▸ **Ziel**
Stimmen diese Aussagen mit dem Quellenauszug überein? 1. Der US-Kongress hat über neue Hilfen für die Ukraine bereits abgestimmt. 2. Burns äußerte sich bei einer Veranstaltung in Dallas. 3. Burns schließt eine Niederlage der Ukraine bis Ende 2024 ohne neue US-Hilfen aus. Antworte zu jeder Aussage mit Ja oder Nein und zitiere die entscheidenden Worte des Quellenauszugs genau.

▸ **Quellenauszug**

Russische Invasion Krieg gegen die Ukraine: So ist die Lage
Nach langem Stillstand will der US-Kongress über neue Hilfen für die Ukraine abstimmen. Diese seien bitter nötig, mahnt der Chef des US-Geheimdienstes. Die News im Überblick.
Ohne neue US-Hilfen könnte die Ukraine den Krieg gegen Russland nach Ansicht von CIA-Direktor William Burns bis Ende des Jahres verlieren.
Sollte der US-Kongress keine neuen Hilfen bewilligen, bestehe "ein sehr reales Risiko, dass die Ukrainer bis Ende 2024 auf dem Schlachtfeld verlieren oder (den russischen Präsidenten Wladimir) Putin zumindest in eine Position bringen könnten, in der er im Wesentlichen die politischen Bedingungen diktieren könnte", sagte der Chef des US-Geheimdienstes bei einer Veranstaltung in Dallas im US-Bundesstaat Texas. "Hier steht enorm viel auf dem Spiel."

▸ **Bereitgestellte Daten**

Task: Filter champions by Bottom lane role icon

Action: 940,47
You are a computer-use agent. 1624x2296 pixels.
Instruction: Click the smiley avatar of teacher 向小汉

▸ **Erwartete Antwort**
1. Nein: „Nach langem Stillstand will der US-Kongress über neue Hilfen für die Ukraine abstimmen.“
2. Ja: „bei einer Veranstaltung in Dallas im US-Bundesstaat Texas“
3. Nein: „ein sehr reales Risiko, dass die Ukrainer bis Ende 2024 auf dem Schlachtfeld verlieren“